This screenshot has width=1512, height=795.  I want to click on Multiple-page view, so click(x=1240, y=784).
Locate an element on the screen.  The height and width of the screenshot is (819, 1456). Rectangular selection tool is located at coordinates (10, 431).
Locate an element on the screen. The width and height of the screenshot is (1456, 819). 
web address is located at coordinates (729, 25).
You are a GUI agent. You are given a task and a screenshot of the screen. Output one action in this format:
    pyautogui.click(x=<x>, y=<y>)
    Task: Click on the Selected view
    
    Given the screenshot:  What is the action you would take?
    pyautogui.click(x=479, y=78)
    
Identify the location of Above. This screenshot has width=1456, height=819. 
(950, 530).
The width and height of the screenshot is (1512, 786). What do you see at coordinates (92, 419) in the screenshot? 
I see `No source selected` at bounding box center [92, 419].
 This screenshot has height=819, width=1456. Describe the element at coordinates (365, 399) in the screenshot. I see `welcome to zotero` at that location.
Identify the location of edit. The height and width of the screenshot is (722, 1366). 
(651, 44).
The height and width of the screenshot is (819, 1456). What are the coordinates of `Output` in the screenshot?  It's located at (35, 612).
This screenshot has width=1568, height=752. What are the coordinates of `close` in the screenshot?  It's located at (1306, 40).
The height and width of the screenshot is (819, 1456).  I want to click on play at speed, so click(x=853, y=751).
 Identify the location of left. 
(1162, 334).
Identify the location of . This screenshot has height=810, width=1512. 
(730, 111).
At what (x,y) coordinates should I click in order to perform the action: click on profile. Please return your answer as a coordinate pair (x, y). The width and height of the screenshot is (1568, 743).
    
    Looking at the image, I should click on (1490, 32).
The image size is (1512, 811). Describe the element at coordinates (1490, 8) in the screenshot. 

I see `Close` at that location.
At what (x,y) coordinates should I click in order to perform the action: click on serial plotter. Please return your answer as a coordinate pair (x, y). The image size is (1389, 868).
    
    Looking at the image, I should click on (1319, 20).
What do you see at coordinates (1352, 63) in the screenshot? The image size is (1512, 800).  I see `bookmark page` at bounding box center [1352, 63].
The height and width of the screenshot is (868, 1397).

###

▶ Your goal: Write these rows out again, putting "pair of numbers" wherever "coordinate pair" appears and changing nothing else.

▶ Expected answer:
This screenshot has width=1512, height=795.  I want to click on Multiple-page view, so click(x=1240, y=784).
Locate an element on the screen.  The height and width of the screenshot is (819, 1456). Rectangular selection tool is located at coordinates (10, 431).
Locate an element on the screen. The width and height of the screenshot is (1456, 819). 
web address is located at coordinates (729, 25).
You are a GUI agent. You are given a task and a screenshot of the screen. Output one action in this format:
    pyautogui.click(x=<x>, y=<y>)
    Task: Click on the Selected view
    
    Given the screenshot:  What is the action you would take?
    pyautogui.click(x=479, y=78)
    
Identify the location of Above. This screenshot has width=1456, height=819. 
(950, 530).
The width and height of the screenshot is (1512, 786). What do you see at coordinates (92, 419) in the screenshot? 
I see `No source selected` at bounding box center [92, 419].
 This screenshot has height=819, width=1456. Describe the element at coordinates (365, 399) in the screenshot. I see `welcome to zotero` at that location.
Identify the location of edit. The height and width of the screenshot is (722, 1366). 
(651, 44).
The height and width of the screenshot is (819, 1456). What are the coordinates of `Output` in the screenshot?  It's located at (35, 612).
This screenshot has width=1568, height=752. What are the coordinates of `close` in the screenshot?  It's located at (1306, 40).
The height and width of the screenshot is (819, 1456).  I want to click on play at speed, so click(x=853, y=751).
 Identify the location of left. 
(1162, 334).
Identify the location of . This screenshot has height=810, width=1512. 
(730, 111).
At what (x,y) coordinates should I click in order to perform the action: click on profile. Please return your answer as a pair of numbers (x, y). The width and height of the screenshot is (1568, 743).
    
    Looking at the image, I should click on (1490, 32).
The image size is (1512, 811). Describe the element at coordinates (1490, 8) in the screenshot. 

I see `Close` at that location.
At what (x,y) coordinates should I click in order to perform the action: click on serial plotter. Please return your answer as a pair of numbers (x, y). The image size is (1389, 868).
    
    Looking at the image, I should click on (1319, 20).
What do you see at coordinates (1352, 63) in the screenshot? The image size is (1512, 800).  I see `bookmark page` at bounding box center [1352, 63].
The height and width of the screenshot is (868, 1397).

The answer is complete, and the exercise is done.